古川にとって3年半ぶりの舞台。「感覚的に忘れていることが、舞台ではこういう表現をしていいんだとか、そういう新たな発見がある」と話し、観客には「演出家の倉持(裕)さんも、答えがない、見た方が考えるものと思っているので、僕からこう感じ取って欲しいとは言えなくて。村上さんの原作はとらえ方がいろいろある」と解釈を預けた。

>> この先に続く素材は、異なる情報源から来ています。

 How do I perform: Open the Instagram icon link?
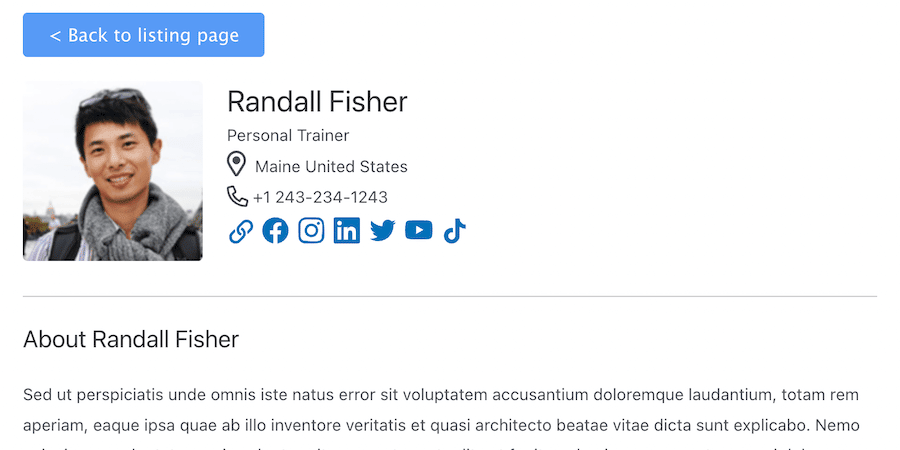[x=311, y=231]
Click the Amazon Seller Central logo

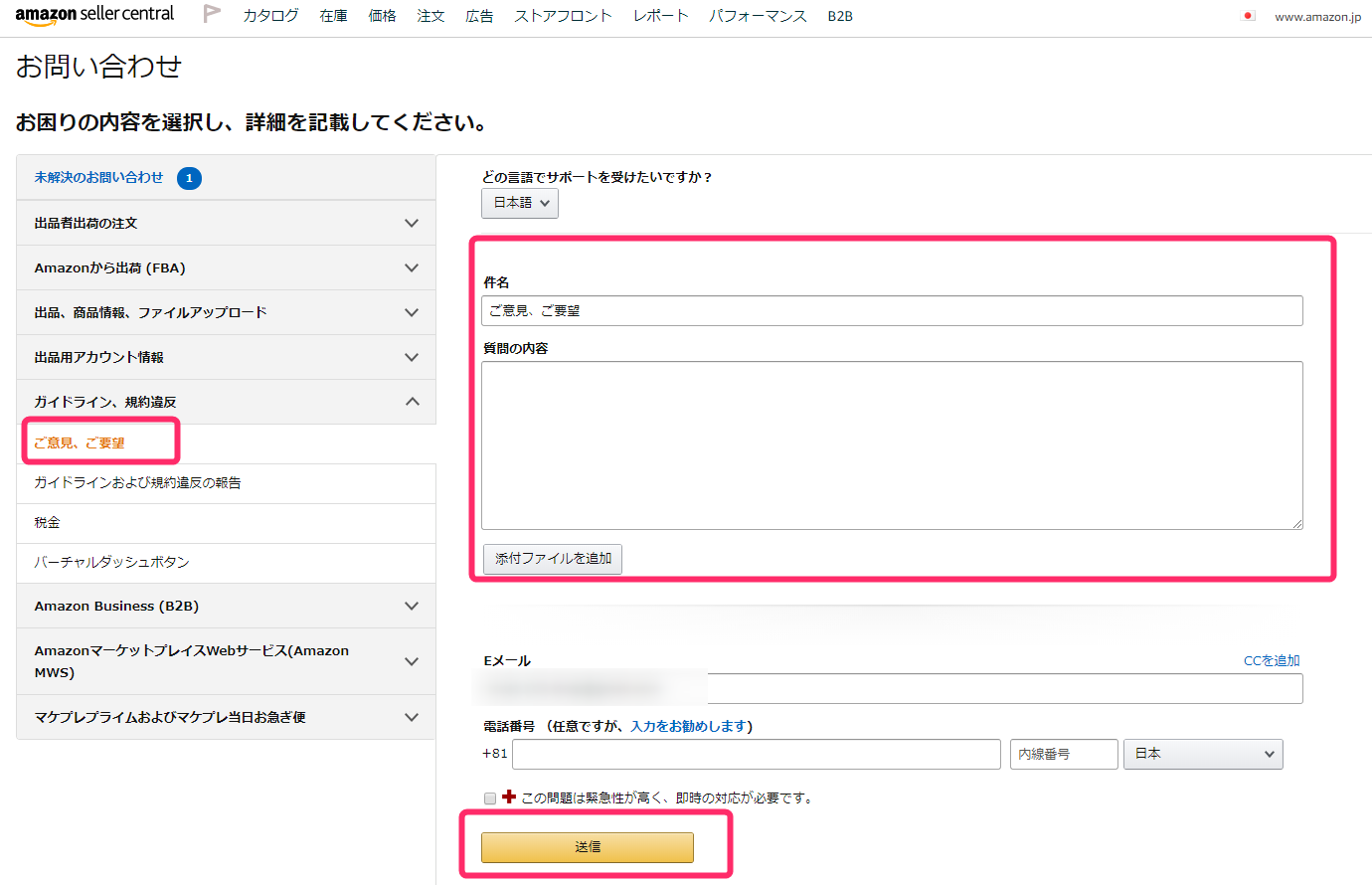point(94,15)

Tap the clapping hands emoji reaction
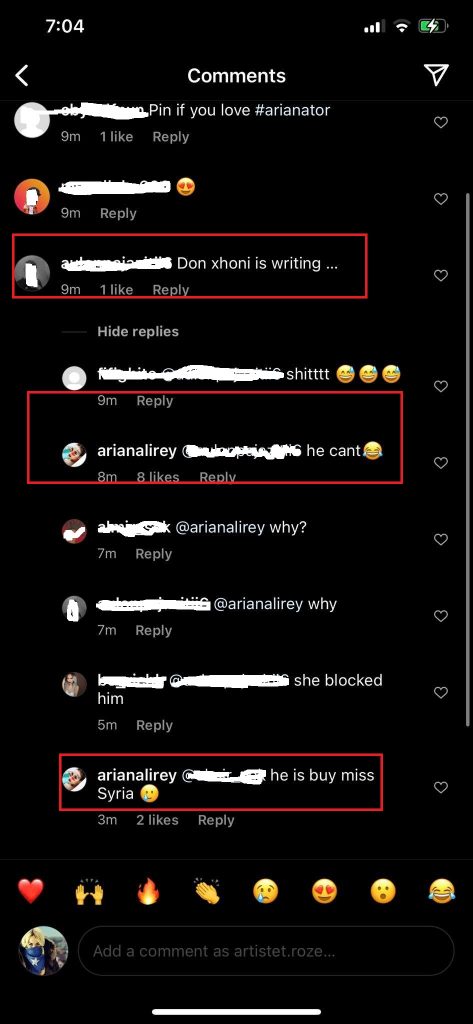[x=207, y=891]
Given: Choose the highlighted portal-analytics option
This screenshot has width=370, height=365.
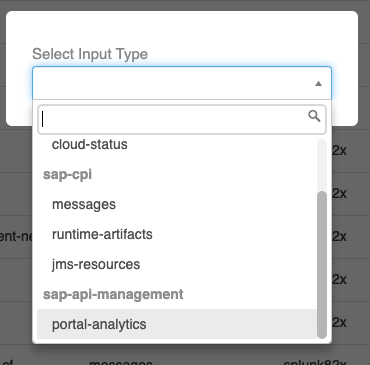Looking at the screenshot, I should tap(177, 324).
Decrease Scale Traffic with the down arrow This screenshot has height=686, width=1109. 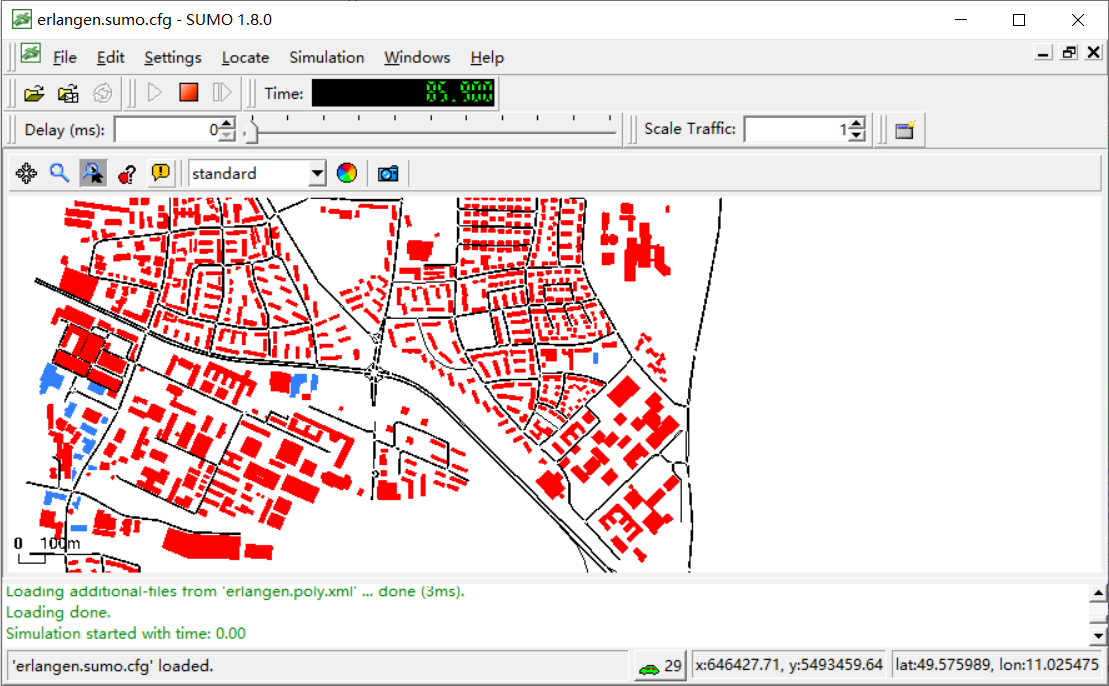(x=856, y=135)
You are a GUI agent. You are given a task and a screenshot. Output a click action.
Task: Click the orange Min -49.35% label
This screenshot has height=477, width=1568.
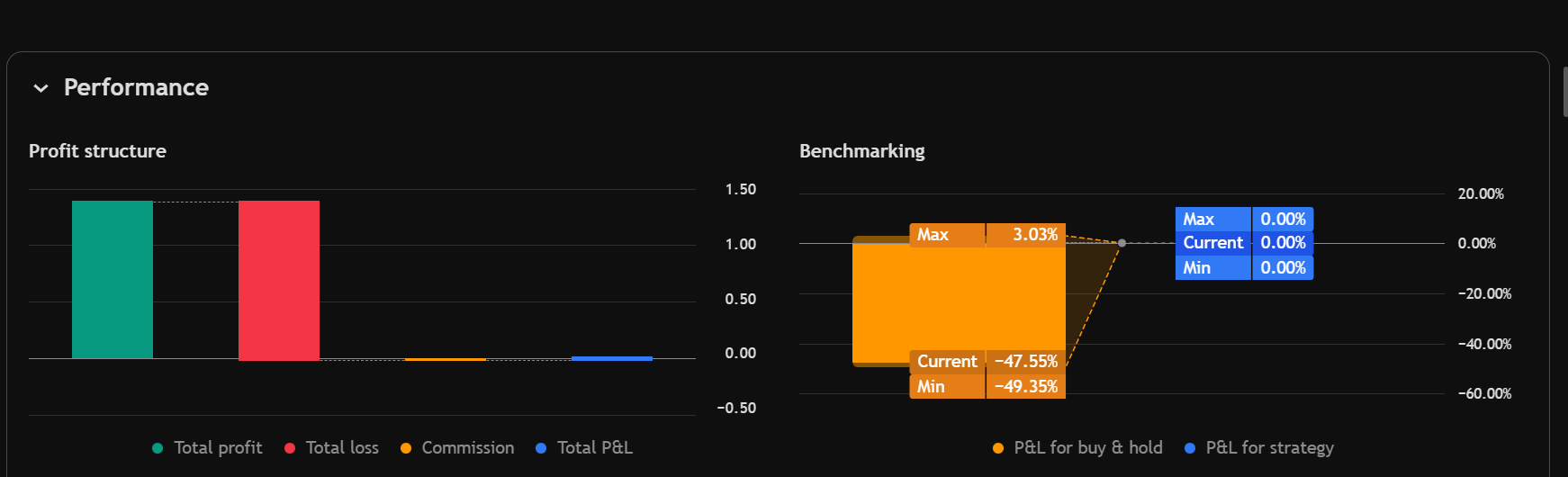[987, 387]
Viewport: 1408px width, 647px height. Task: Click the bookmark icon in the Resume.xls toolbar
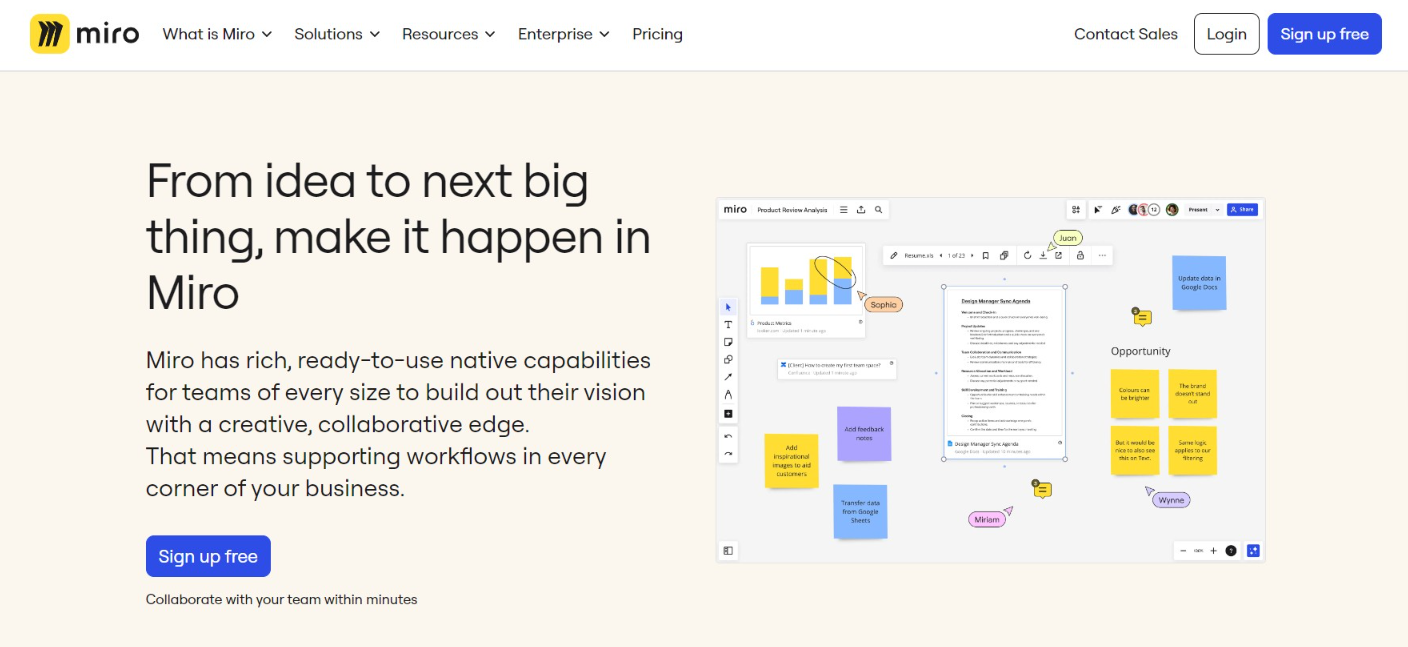point(985,256)
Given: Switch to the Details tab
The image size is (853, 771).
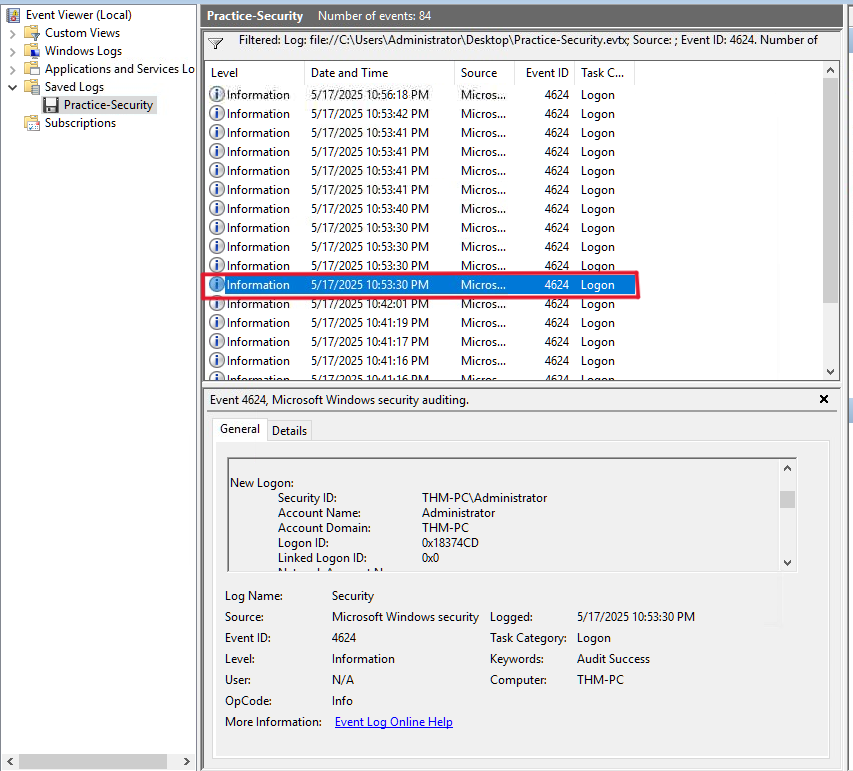Looking at the screenshot, I should [x=290, y=430].
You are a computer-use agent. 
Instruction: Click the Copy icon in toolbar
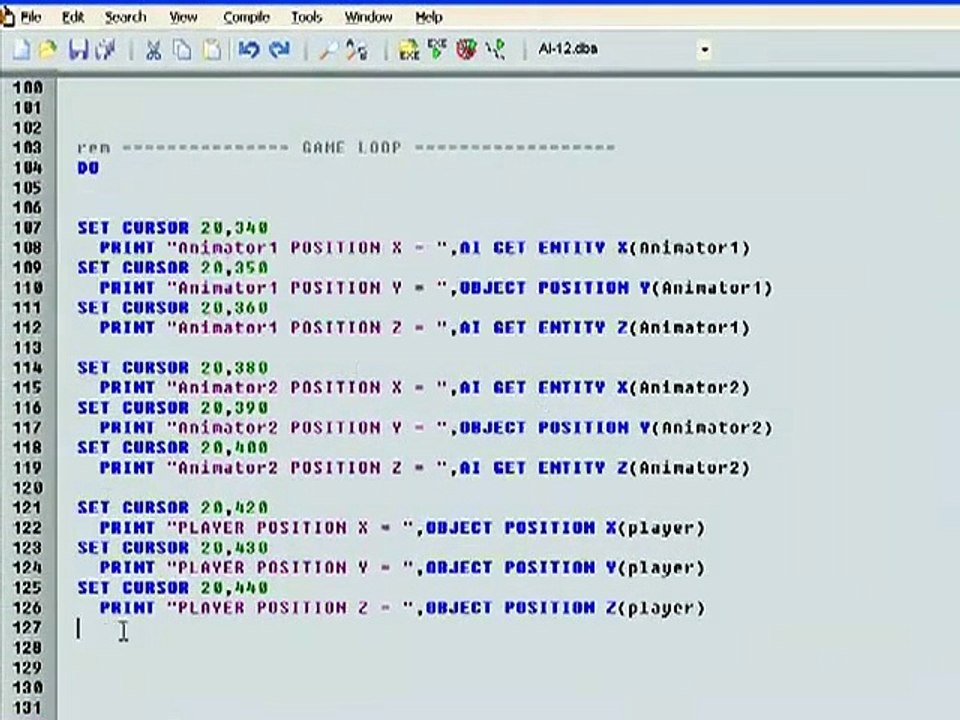(x=182, y=50)
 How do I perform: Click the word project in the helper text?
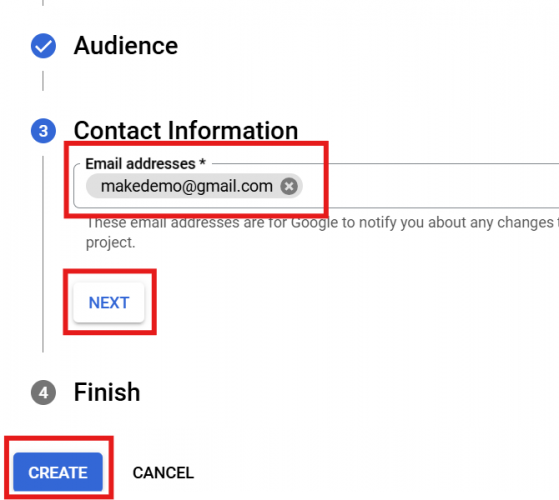point(110,243)
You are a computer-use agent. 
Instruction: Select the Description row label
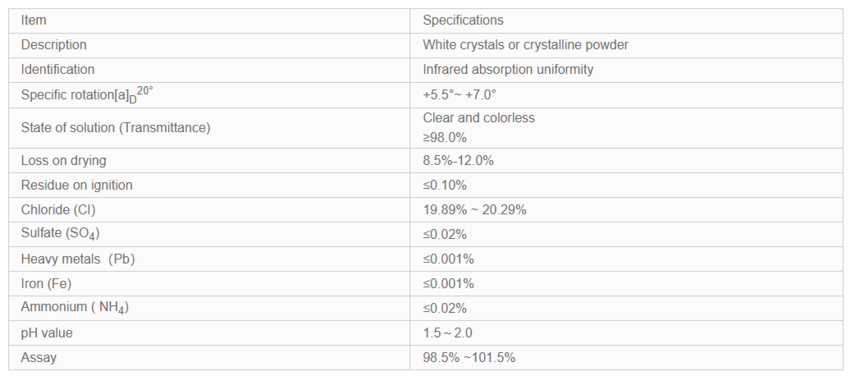[x=54, y=45]
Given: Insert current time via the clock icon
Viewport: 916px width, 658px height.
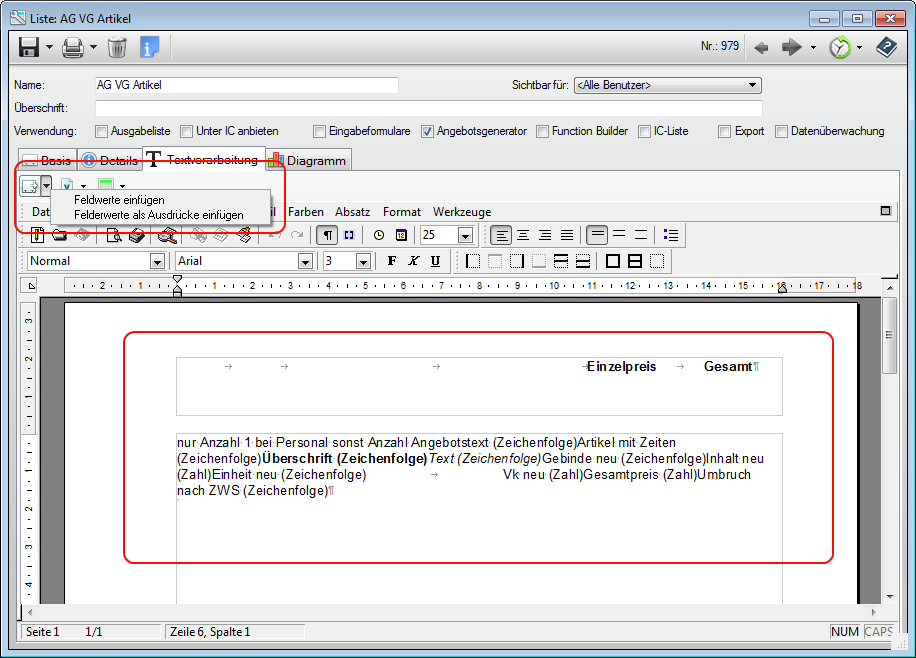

小説出版の経験もある松井は、村上作品の魅力について「おこがましい」と謙遜しつつ「村上さんの作品は3という数字が大切と聞いていて、3人の関係性がキーポイントになっていて…」と説明を始めたが、難解な作品ということもあり「何か全然…ちゃんとしゃべれなかった、ごめんなさい。今の忘れて下さい」と一時中断し苦笑い。「村上さんスゴイな、って」とザックリした感想に切り替え笑いを呼んだ。その後、松井は「小説を読んでも難しくて。読む側に余白を与えてくれている。それがいいことだな、この作品を読んでいて楽しいところだなと思いました」とあらためて説明。「さっきのは全部消して下さい」と笑った。
川口覚、木場勝己、子役のWキャストで横溝菜帆と竹内咲帆も出演。東京公演は31日から8月16日まで。東海、神戸でも公演する。